Anche se al'inizio, la Libra deve fronteggiare la minaccia dei legislatori americani che non vedono di buon occhio il lancio della criptovaluta dell'azienda di social più famosa al mondo.

La minaccia legislativa

Già da ieri, primo giorno dopo il WP (white paper), l'entusiasmo della mega cripto viene soffocato dal governo statunitense  il quale afferma essere contrario a dare il via libera normativo su una criptovaluta appartenente ad una società, che fino a ieri era dichiarata anti privacy, con molte lacune sulla sicurezza di dati sensibili dei propri utenti.
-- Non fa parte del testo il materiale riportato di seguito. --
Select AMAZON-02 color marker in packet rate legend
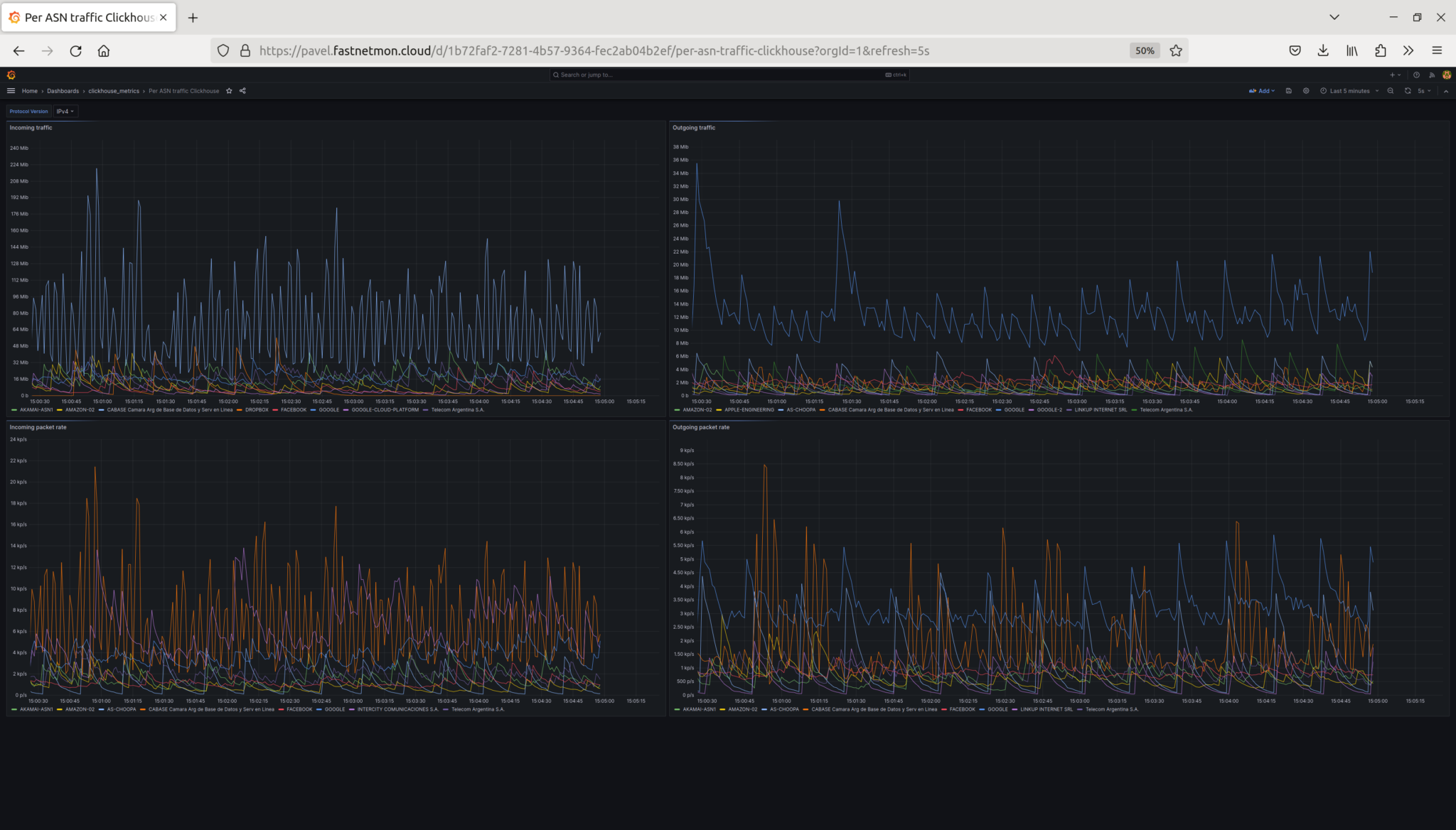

E così da una festa per Facebook, per aver intrapreso una nuova strada verso la ripresa aziendale, dovrà fronteggiare l'ennesimo ostacolo normativo.

Soluzioni da parte dei partner

Ma gli investitori del progetto, i super partner della "Libra Association", azienda che gestisce Libra Coin, non staranno di certo a guardare: si pensa già di correre ai ripari sfruttando proprio l'influenza economico-finanziaria di questa comagnie per agirare l'ostacolo.

Questo ovviamente potrebbe portare di nuovo ad un passo indietro che recherebbe danni di svariati migliaia di Dollari.